Provided records ->
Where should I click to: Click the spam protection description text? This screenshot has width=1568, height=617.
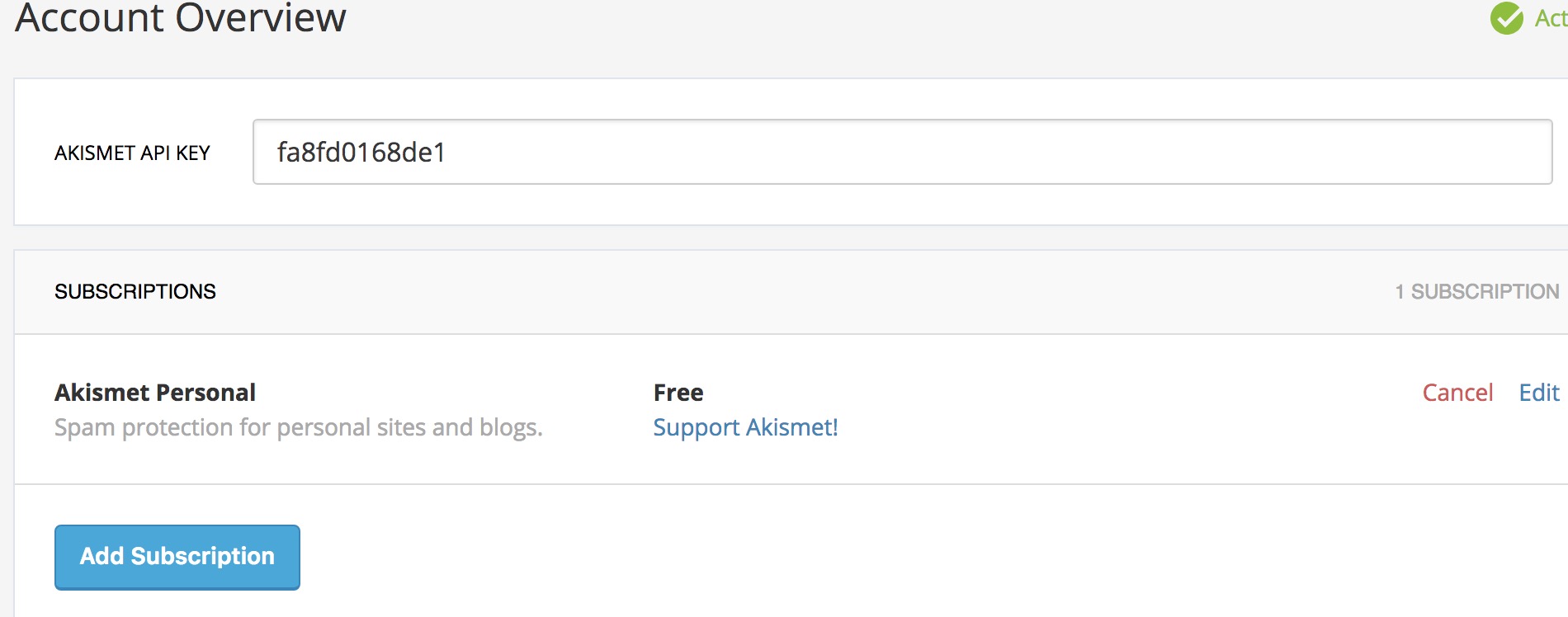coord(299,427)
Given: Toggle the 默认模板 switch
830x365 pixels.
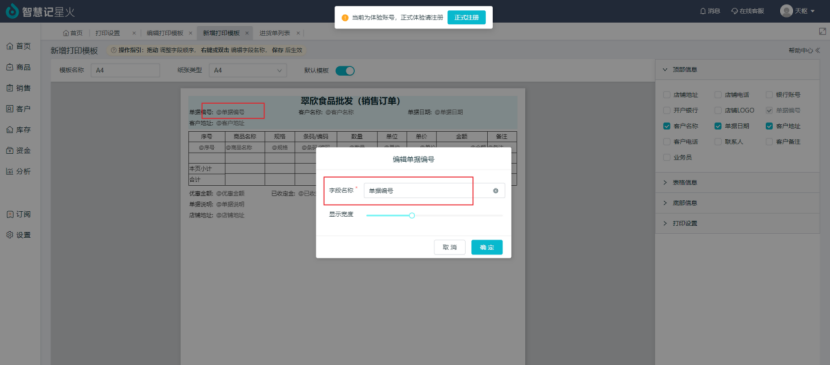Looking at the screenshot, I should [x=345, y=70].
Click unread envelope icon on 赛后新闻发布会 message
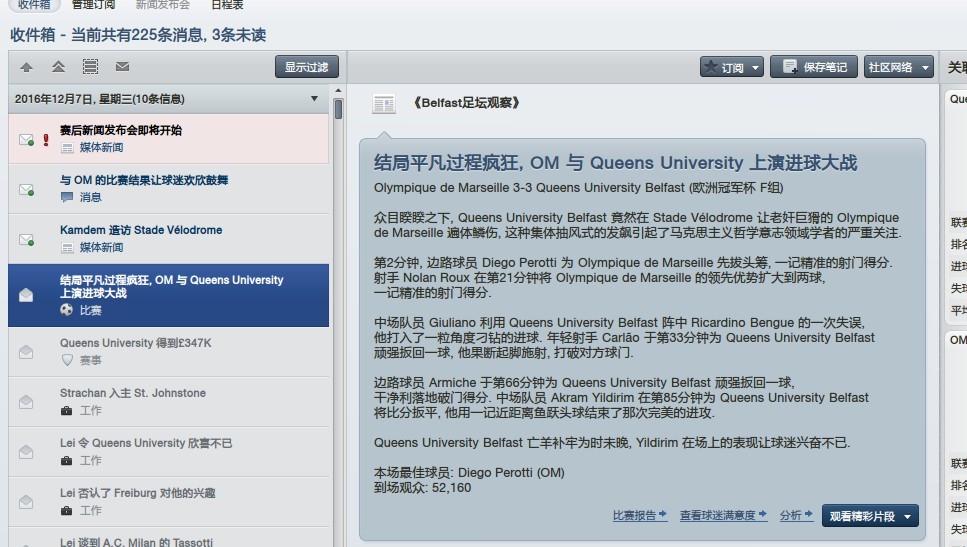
...
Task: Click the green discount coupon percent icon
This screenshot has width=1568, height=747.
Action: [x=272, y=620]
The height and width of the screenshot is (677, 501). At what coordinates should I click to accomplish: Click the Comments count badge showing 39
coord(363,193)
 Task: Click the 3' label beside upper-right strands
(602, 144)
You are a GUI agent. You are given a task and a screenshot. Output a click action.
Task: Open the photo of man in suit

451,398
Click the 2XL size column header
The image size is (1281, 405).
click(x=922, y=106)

Work to be completed -> Render the entries from the line with "Given: Toggle the 默认模板 switch" up to and including the line with "Click unread envelope icon on 赛后新闻发布会 message" as a Markdown table with the columns Row and Line, numbering each row and leaving out blank lines. Leave the pictures out of the answer.

Exercise output ->
| Row | Line |
|---|---|
| 1 | Given: Toggle the 默认模板 switch |
| 2 | 830x365 pixels. |
| 3 | Looking at the screenshot, I should [x=345, y=70]. |
| 4 | Click unread envelope icon on 赛后新闻发布会 message |